The other day Chacalit posted a story about being homeless. Actually, it was a thank you note to those who helped her. I replied to her post that I have feared being homeless.
This started me thinking. I have spent most of my life more or less homeless, or transitioning between temporary homes. I have been extremely fortunate in that I have always found a bed and a warm place indoors to sleep. That has been enough to be more home-full than those sleeping on the streets. This makes me grateful to a lot of people who have been there for me in ways I have too often overlooked. It also leaves me very humble in the face of those who haven’t had my advantages.

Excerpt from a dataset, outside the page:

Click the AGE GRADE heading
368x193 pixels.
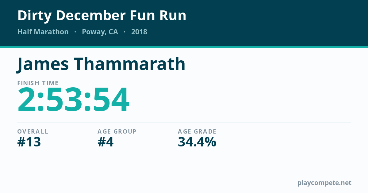[197, 131]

My parents were always one step ahead of the street. My father would gamble the money away, work hard but often not be paid enough, and sometimes not at all, as contractors would run before payday. But there was always a roof over our heads in the next town or next state. Sometimes grandma would come and feed us eggs and toast, but I don’t remember ever being hungry. We always stayed ahead enough. As a child, I don’t think I ever consciously realized how precarious our situation was. We just moved a lot. As a young child, we moved to Florida, following the post-war building boom. We had beaches and even a neighbor with a pool. I knew the pain of being bullied at school for my second hand clothes and my questionable grooming, but that was not in my mind related to poverty, at least as far as I remember. All of our direct neighbors were poor, too, which makes it less notable.
So I grew up to be comfortably itinerant, which has been a real advantage. It’s a long and twisted tale of adventures and misadventures, but I have always stayed a step ahead. I’ve lived in campers and tents, warehouses, basements, log cabins and geodesic domes, I have enjoyed the hospitality of friends and family, even past the expiry date – certainly testing some patience. I’ve actually owned a couple of homes, but not for too long. I even built one, which my ex and I sold so we could go back to school.
So home has a deep meaning to me, but it has not been something that has driven my life to the point of bad choices and too many compromises. I know how to live on the precarious edge, but I’m now ready to try again to find a home. I don’t have the task of tearing up roots so I can retire abroad.